Preisverteilungen sind oft schief: Ein langer „teurer“ Schwanz nach oben, gelegentlich eine dünne Unterkante. Mit dem Median verlieren wir die Mitte nicht aus den Augen. Gleichzeitig betrachten wir Quartile, um Spannweiten zu erkennen, denn Nachbarflächen können dieselbe Mitte zeigen, aber völlig unterschiedliche Streuungen besitzen, die für Entscheidungen ebenso wichtig sind.
Benachbarte Mikromärkte haben unterschiedlich viele Verkäufe. Der Median verhindert, dass Bereiche mit wenigen, aber extravaganten Deals überproportional wirken.

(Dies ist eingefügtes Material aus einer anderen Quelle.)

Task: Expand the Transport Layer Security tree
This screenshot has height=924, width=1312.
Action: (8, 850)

Zusammen mit Konfidenzintervallen und Quartilen entsteht ein faires Bild. So können wir Unterschiede ehrlich einordnen: robust genug, um Entscheidungen zu stützen, sensibel genug, um Unsicherheiten transparent mitzudenken.

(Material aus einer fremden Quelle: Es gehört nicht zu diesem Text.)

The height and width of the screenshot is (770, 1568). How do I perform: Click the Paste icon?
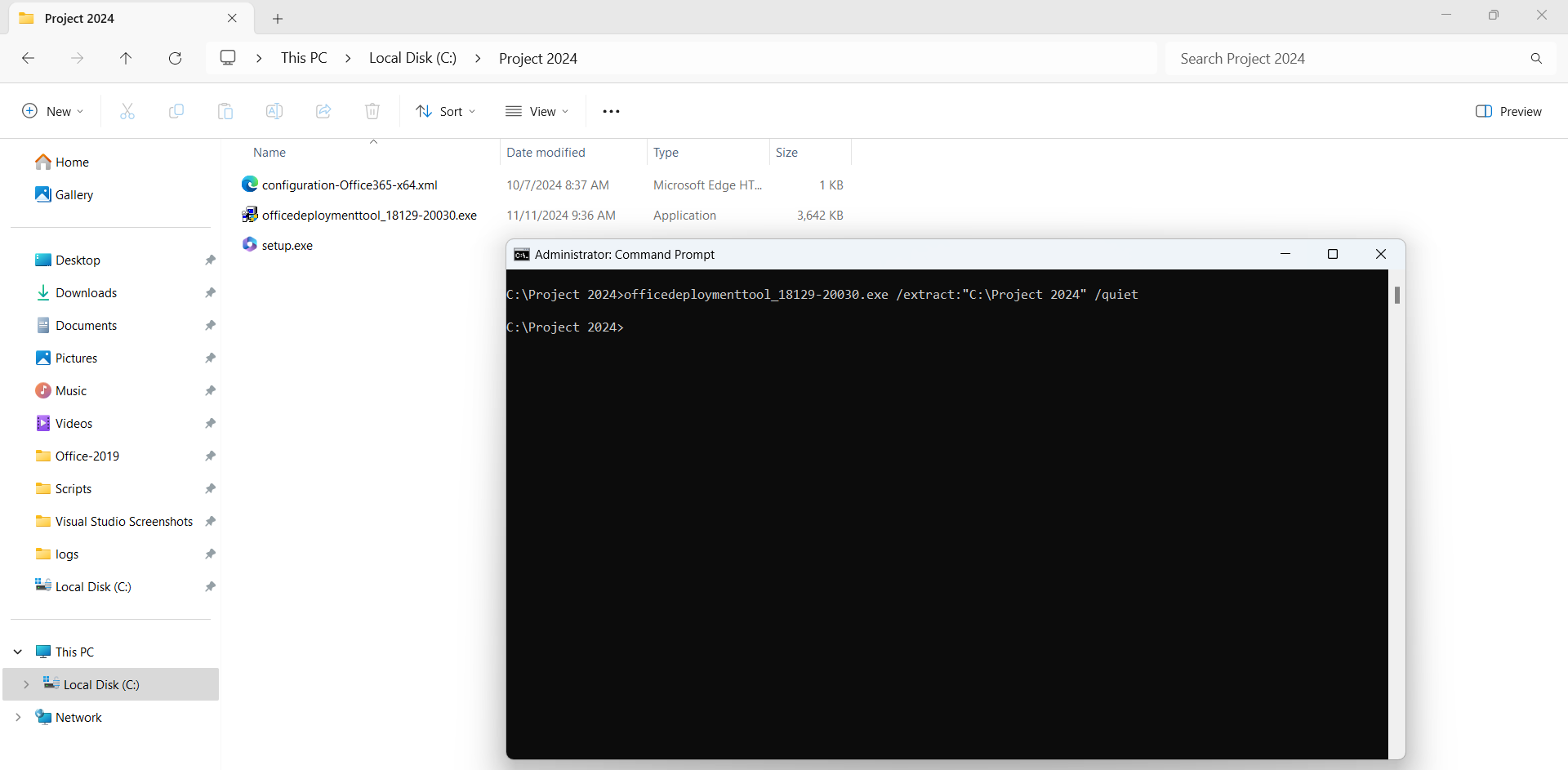tap(225, 111)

Ein angekündigter Bahnanschluss verändert Erwartungen lange vor der ersten Fahrt. Wir werten Planungsstände, Pressemitteilungen und Baustellenmeilensteine aus und prüfen, wie stark Käufer antizipieren. Manchmal steigen Werte auf der einen Seite früh, während die andere verzögert reagiert. Dieses Timing erklärt, warum direkte Nachbarn kurzfristig auseinanderlaufen können.

Wie viele Einheiten kommen in zwölf bis vierundzwanzig Monaten? Wie schnell werden aktuelle Inserate absorbiert? Knappheit vergrößert Preisabstände, Überhänge drücken sie. Wir verbinden Angebotsdaten mit Abschlussgeschwindigkeiten und sehen, ob ein Mikromarkt kurz davorsteht, Druck aufzubauen, der den Median hebt, während der Nachbar bereits entspannt durchatmet.

Wenn Mieten stärker laufen als Kaufpreise, wächst die Bruttorendite und lockt Kapitalanleger. Das kann Mediane nachziehen – oder Umgekehrtes auslösen, wenn Kaufpreise davonlaufen. Wir betrachten diese Relation blockweise, denn zwei benachbarte Straßen können diametral unterschiedliche Verhältnisse zeigen, die erklären, warum Preisnivellierung ausbleibt oder überraschend rasch einsetzt.